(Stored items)
◇ ◇ ◇ ◇

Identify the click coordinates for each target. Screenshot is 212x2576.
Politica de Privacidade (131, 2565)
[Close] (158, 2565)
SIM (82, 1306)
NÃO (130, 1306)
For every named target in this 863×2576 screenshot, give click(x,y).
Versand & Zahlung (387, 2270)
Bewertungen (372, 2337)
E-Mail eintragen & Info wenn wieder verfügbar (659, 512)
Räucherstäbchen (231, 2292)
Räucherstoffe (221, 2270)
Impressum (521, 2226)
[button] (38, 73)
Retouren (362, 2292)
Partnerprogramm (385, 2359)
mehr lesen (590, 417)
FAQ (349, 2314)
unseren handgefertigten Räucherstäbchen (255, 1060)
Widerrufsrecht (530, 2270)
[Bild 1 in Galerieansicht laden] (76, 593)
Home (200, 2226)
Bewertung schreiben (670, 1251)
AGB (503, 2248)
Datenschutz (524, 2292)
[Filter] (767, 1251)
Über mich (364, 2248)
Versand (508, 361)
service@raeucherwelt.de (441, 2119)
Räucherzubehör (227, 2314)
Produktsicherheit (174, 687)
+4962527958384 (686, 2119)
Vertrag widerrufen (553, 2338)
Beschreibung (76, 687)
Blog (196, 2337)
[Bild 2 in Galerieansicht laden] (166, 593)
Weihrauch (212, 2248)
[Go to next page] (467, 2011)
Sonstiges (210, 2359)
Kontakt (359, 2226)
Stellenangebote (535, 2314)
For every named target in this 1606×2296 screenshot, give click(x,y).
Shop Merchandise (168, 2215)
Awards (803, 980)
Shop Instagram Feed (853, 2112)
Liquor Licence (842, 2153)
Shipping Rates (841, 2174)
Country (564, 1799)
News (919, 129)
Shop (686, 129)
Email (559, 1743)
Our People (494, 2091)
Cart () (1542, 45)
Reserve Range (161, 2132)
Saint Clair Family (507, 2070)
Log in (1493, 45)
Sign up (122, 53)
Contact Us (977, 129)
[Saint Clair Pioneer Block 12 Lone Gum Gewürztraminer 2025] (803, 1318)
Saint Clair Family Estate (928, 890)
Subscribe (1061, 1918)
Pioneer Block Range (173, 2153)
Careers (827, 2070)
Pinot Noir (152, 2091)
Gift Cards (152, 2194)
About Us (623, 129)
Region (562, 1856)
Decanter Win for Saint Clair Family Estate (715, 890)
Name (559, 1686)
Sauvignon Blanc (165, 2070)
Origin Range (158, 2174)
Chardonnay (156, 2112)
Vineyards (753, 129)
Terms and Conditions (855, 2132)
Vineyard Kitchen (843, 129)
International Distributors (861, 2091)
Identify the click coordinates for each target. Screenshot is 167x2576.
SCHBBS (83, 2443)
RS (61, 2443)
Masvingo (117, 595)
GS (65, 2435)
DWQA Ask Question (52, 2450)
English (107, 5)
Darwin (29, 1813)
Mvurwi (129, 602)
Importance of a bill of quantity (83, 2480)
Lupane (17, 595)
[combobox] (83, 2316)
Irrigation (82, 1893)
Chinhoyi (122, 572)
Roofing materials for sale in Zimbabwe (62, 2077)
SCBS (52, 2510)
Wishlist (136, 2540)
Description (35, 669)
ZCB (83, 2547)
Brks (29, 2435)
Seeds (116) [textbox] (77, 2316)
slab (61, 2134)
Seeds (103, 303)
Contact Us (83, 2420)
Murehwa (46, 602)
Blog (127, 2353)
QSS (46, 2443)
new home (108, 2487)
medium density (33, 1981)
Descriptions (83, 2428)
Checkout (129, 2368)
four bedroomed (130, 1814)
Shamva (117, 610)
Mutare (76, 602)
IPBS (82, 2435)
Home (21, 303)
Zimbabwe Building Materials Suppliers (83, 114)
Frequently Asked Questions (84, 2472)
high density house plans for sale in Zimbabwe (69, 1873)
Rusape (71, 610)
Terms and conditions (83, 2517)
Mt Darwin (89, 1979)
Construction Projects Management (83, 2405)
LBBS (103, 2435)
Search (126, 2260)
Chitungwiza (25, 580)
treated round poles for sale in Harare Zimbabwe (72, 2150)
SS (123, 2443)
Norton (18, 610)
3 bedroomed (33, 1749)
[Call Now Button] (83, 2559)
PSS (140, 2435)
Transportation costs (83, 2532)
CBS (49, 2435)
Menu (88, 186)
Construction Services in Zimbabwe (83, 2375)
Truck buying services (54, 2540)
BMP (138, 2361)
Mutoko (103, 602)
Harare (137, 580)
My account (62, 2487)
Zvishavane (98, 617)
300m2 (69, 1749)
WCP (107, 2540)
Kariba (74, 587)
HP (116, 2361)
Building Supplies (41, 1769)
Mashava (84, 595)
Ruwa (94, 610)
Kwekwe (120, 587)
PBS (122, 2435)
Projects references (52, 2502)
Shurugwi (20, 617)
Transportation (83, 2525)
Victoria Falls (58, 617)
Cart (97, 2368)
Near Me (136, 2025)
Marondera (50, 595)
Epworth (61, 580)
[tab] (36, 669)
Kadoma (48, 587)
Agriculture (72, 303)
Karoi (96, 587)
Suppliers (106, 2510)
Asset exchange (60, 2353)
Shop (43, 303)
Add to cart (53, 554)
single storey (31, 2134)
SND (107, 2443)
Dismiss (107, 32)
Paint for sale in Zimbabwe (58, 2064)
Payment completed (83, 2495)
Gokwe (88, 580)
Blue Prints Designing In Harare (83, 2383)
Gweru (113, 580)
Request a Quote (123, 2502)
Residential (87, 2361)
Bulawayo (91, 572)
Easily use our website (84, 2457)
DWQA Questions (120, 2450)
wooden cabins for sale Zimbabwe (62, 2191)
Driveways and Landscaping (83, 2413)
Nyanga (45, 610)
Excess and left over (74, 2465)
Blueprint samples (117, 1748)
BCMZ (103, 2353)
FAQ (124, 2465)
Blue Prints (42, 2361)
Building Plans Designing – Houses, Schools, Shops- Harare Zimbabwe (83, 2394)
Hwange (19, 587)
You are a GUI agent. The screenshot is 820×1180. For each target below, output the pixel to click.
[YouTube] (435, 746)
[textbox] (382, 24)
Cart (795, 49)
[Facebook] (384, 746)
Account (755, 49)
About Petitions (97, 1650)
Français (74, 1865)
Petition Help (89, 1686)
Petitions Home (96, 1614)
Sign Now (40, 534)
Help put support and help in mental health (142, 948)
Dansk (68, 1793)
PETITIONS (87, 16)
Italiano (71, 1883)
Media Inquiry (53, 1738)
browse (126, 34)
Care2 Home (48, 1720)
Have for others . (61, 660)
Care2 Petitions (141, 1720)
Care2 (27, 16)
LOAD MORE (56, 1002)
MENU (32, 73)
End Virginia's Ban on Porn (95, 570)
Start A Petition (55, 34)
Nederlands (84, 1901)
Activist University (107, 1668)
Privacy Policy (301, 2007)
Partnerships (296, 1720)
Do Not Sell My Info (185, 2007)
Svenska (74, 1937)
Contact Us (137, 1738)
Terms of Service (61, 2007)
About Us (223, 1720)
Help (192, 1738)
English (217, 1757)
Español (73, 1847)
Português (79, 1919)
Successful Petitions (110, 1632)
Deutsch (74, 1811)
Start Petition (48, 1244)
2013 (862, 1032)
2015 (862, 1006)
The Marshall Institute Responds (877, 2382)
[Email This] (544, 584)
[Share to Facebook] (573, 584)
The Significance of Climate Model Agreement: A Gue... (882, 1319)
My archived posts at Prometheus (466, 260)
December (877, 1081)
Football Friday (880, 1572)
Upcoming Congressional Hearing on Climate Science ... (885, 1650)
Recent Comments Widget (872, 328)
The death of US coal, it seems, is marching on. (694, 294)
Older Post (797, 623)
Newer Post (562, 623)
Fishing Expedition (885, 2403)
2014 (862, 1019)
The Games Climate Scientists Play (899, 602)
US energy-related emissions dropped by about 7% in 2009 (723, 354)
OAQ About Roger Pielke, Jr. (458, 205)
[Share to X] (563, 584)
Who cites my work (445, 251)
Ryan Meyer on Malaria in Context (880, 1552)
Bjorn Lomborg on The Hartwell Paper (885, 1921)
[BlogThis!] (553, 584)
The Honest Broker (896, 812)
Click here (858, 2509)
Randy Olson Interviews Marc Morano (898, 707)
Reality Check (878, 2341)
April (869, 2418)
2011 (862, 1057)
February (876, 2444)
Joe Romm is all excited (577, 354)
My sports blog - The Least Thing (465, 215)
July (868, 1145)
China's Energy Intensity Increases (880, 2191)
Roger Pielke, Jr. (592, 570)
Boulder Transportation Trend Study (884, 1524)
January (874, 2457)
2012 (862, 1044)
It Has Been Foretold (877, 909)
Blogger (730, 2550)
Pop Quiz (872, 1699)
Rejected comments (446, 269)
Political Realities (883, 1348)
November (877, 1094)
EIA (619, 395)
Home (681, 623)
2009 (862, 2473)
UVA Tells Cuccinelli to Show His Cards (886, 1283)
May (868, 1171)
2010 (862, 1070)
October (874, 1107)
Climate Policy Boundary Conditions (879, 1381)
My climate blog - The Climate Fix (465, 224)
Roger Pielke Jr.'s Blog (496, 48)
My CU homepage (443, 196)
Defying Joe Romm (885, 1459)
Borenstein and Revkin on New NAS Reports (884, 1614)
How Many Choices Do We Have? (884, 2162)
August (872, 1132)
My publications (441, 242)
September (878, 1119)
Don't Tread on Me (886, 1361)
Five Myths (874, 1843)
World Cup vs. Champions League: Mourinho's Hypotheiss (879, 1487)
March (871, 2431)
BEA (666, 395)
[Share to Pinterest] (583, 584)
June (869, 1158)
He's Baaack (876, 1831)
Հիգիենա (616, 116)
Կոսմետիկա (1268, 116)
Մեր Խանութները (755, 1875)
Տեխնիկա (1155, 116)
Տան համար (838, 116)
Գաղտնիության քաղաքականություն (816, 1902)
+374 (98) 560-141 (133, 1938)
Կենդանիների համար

◇ ◇ ◇ ◇

What is required ::
Lines to set down from above: the line with "Roofing materials for", the line with "Marondera (50, 595)", and every line between, each exactly as written.

Output below ::
Roofing materials for sale in Zimbabwe (62, 2077)
SCBS (52, 2510)
Wishlist (136, 2540)
Description (35, 669)
ZCB (83, 2547)
Brks (29, 2435)
Seeds (116) [textbox] (77, 2316)
slab (61, 2134)
Seeds (103, 303)
Contact Us (83, 2420)
Murehwa (46, 602)
Blog (127, 2353)
QSS (46, 2443)
new home (108, 2487)
medium density (33, 1981)
Descriptions (83, 2428)
Checkout (129, 2368)
four bedroomed (130, 1814)
Shamva (117, 610)
Mutare (76, 602)
IPBS (82, 2435)
Home (21, 303)
Zimbabwe Building Materials Suppliers (83, 114)
Frequently Asked Questions (84, 2472)
high density house plans for sale in Zimbabwe (69, 1873)
Rusape (71, 610)
Terms and conditions (83, 2517)
Mt Darwin (89, 1979)
Construction Projects Management (83, 2405)
LBBS (103, 2435)
Search (126, 2260)
Chitungwiza (25, 580)
treated round poles for sale in Harare Zimbabwe (72, 2150)
SS (123, 2443)
Norton (18, 610)
3 bedroomed (33, 1749)
[Call Now Button] (83, 2559)
PSS (140, 2435)
Transportation costs (83, 2532)
CBS (49, 2435)
Menu (88, 186)
Construction Services in Zimbabwe (83, 2375)
Truck buying services (54, 2540)
BMP (138, 2361)
Mutoko (103, 602)
Harare (137, 580)
My account (62, 2487)
Zvishavane (98, 617)
300m2 (69, 1749)
WCP (107, 2540)
Kariba (74, 587)
HP (116, 2361)
Building Supplies (41, 1769)
Mashava (84, 595)
Ruwa (94, 610)
Kwekwe (120, 587)
PBS (122, 2435)
Projects references (52, 2502)
Shurugwi (20, 617)
Transportation (83, 2525)
Victoria Falls (58, 617)
Cart (97, 2368)
Near Me (136, 2025)
Marondera (50, 595)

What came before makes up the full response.